Si pensabas que la Inteligencia Artificial (IA) solo servía para chatear o crear imágenes en una pantalla, agárrate, porque Skild AI quiere llevar esa inteligencia al mundo real.
Hecho por Christopher Adonai Macias Coronado
Fundada apenas en 2023 por ex-investigadores expertos, esta empresa se ha convertido en la nueva niña bonita de la tecnología. Aquí te cuento la historia sencilla:
1. No hacen el cuerpo, hacen la mente
La mayoría de las empresas de robótica se matan diseñando el robot perfecto (el hardware): que si las piernas, que si los brazos mecánicos. Skild AI hace lo contrario. Su apuesta es crear un “Cerebro Universal”.
- Imagina que tienes un sistema operativo (como Windows o Android) pero para robots.
- Su software es tan listo que se lo puedes instalar a un perro robot, a un brazo industrial o a un robot humanoide, y el sistema aprende a controlarlo.
- La idea es que no tengas que programar cada robot desde cero. Le pones este “cerebro” y el robot ya sabe cómo ver, moverse y agarrar cosas.
2. Una lluvia de dinero (de locura)
Para que te des una idea del hype (la expectativa) que hay:
- A mediados de 2024 valían unos 1.5 mil millones de dólares.
- Luego entraron gigantes como Samsung y NVIDIA, y subieron a 4.5 mil millones.
- Ahora, en diciembre de 2025, se dice que SoftBank y NVIDIA quieren meter aún más dinero, lo que dispararía su valor a 14 mil millones de dólares.
¿Por qué tanto dinero? Porque quien logre crear el “estándar” para que los robots funcionen, se quedará con todo el mercado. Es como haber invertido en Microsoft en los años 80.
3. ¿Por qué esto cambia el juego?
Estamos pasando de la “IA Digital” (ChatGPT) a la “IA Física”. Skild AI promete que los robots dejen de ser máquinas tontas que solo hacen una cosa repetitiva en una fábrica cerrada. Quieren robots que puedan estar en tu casa, en un almacén desordenado o en un hospital, y que sepan reaccionar si se les cruza un gato o si se cae una caja.

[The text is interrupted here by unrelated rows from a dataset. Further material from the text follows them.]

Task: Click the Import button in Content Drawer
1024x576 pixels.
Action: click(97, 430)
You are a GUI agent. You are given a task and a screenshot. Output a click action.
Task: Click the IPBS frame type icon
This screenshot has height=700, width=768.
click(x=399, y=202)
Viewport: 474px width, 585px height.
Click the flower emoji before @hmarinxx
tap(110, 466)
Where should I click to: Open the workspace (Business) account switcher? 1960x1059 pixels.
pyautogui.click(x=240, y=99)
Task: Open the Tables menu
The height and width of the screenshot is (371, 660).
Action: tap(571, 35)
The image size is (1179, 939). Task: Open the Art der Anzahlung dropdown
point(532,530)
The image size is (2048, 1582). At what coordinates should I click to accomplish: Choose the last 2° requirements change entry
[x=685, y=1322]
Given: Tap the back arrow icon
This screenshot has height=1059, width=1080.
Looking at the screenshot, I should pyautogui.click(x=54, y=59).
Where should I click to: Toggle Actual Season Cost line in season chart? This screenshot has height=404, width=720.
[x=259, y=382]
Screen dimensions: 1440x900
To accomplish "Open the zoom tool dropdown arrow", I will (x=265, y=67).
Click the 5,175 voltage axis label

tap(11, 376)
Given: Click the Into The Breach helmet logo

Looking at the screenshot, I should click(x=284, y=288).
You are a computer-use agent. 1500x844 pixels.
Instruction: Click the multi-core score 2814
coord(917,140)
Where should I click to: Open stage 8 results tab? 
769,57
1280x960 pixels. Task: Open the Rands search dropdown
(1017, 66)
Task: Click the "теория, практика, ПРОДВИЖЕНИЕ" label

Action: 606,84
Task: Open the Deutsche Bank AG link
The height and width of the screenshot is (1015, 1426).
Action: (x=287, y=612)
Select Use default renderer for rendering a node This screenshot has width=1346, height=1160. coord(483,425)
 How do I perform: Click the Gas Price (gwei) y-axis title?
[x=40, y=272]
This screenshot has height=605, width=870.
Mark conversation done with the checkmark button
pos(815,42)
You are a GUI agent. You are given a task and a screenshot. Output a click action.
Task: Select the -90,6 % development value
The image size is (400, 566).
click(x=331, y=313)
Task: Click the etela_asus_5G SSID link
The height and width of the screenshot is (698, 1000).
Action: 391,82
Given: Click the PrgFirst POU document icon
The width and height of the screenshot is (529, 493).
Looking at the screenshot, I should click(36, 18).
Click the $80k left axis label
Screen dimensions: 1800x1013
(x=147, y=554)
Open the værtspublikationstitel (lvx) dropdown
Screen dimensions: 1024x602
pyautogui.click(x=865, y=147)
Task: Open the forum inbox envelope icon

Si lo logran, los robots serán más baratos y útiles, porque usarán un mismo “cerebro” compartido en lugar de uno hecho a la medida para cada tarea.
4. El “pero” (siempre hay uno)
Suena increíble, pero no es magia. El mundo físico es caótico y difícil. Que una IA escriba un poema es fácil; que un robot camine por una casa llena de juguetes sin romperse la cara es un reto técnico brutal. Aunque valgan miles de millones, todavía tienen que demostrar que su “cerebro” es seguro y fiable fuera del laboratorio.